Pour Sodigaz, la surenchère est la conséquence du manque de gaz sur le marché. « C’est comme lorsque le carburant a manqué dans les stations d’essence. Nous avons tous accepté d’acheter l’essence à un prix hors norme. Des gens qu’on supposait honnêtes ont utilisé la situation pour s’enrichir. Mais aujourd’hui, c’est une situation qui est derrière nous parce qu’il y’a suffisamment de carburant. C’est exactement la même chose pour le gaz tant qu’il y’aura un manque. Il est difficile d’éradiquer le phénomène de spéculation tant qu’il y aura un manque », évoque le directeur de la communication de Sodigaz APC.
Rien que pour 2024, Sodigaz APC indique avoir fermé 22 points de vente dans la ville de Ouagadougou. « Sur la période 2022 à maintenant, nous avons fermé 142 points de vente parce qu’ils n’ont pas respecté les contrats qui nous lient. C’est ce que nous pouvons faire. Par contre ce que nous ne pouvons pas faire, c’est de faire en sorte que 24h/24h, sur les 1 000 points de vente à Ouagadougou, il y ait un agent pour surveiller ce que nos revendeurs agréés font. Nous ne pouvons pas être garants des 1 000 revendeurs pour dire qu’ils ont une moralité qui respecte nos cahiers de charge ». L’entreprise se dit impuissante face à la réalité car elle n’a aucune force ou capacité pour les arrêter.
Cependant, en dehors du problème économique que cela pose il pourrait y avoir un problème de sécurité. « Nous sommes heureux de constater que ces derniers temps, la Brigade mobile de contrôle économique et de la répression des fraudes (BMCRF) fait des sorties pour ramasser les bouteilles. Il ne faut pas profiter d’une situation de difficulté des Burkinabè pour les exploiter. Nous sommes déterminés à aider le gouvernement à trouver une solution dans ce sens », a-t-il dit pour conclure.
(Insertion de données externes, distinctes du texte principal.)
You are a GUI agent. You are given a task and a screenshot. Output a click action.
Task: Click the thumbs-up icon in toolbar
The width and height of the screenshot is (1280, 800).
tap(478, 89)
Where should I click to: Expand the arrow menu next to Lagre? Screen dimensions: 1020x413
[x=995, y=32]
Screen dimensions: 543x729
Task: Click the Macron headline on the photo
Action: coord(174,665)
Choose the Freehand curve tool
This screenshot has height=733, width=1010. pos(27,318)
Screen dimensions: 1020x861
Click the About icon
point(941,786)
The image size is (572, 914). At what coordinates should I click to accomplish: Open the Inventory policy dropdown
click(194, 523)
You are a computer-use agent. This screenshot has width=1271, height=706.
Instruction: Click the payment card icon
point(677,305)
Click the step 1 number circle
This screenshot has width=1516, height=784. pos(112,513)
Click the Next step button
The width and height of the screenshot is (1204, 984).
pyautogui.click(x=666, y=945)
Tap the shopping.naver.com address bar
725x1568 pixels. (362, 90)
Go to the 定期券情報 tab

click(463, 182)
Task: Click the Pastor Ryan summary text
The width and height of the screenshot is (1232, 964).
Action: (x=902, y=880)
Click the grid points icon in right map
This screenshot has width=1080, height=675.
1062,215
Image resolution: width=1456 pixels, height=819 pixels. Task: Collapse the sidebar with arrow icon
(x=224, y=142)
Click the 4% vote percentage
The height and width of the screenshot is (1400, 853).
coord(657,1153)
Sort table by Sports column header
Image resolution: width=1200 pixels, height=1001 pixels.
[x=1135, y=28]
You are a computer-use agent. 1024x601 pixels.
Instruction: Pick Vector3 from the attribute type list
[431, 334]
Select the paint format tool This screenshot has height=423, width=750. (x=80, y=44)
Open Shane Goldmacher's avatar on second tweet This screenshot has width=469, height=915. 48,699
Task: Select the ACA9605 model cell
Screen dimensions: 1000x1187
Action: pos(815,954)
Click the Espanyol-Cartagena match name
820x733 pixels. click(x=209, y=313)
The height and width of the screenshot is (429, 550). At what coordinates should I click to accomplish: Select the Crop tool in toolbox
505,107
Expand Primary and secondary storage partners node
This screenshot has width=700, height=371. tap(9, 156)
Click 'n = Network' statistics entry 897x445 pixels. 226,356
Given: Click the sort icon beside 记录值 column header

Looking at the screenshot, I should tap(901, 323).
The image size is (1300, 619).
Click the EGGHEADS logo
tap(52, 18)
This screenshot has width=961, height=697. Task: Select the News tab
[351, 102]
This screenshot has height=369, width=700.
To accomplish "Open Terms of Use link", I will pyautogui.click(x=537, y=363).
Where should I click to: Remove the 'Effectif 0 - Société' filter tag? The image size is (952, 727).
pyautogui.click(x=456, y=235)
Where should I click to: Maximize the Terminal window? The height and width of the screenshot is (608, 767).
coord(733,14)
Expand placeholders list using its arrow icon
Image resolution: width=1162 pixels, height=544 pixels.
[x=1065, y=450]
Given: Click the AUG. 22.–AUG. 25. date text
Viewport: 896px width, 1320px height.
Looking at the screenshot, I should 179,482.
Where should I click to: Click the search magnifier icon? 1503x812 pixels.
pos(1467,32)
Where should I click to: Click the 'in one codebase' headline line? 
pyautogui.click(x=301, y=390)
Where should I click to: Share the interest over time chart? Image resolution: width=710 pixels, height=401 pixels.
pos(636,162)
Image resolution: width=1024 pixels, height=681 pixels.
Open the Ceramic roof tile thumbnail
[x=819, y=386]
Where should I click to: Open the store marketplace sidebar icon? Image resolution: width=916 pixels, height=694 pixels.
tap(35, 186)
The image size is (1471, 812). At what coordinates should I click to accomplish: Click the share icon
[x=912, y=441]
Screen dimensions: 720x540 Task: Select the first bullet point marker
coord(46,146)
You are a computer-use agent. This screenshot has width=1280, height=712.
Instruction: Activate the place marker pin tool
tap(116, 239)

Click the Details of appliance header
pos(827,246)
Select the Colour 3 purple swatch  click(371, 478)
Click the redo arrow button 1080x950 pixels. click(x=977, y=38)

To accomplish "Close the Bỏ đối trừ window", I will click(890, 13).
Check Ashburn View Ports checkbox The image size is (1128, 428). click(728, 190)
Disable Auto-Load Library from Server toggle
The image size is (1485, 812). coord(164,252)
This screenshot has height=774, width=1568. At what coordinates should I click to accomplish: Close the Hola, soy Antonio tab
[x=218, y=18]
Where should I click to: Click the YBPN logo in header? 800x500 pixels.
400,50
Sodigaz APC détient 60% de part du marché de distribution du gaz butane au Burkina Faso. Mais toutes les marques qui distribuent le gaz butane font face à la pénurie. Nous avons aussi approché des gérants de station d’hydrocarbures telles que Total Energies et Oryx qui n’ont pas souhaité s’exprimer sur le sujet. Nous avons également contacté la Sonabhy pour tenter de comprendre la situation. Nous sommes toujours dans l’attente de leur retour.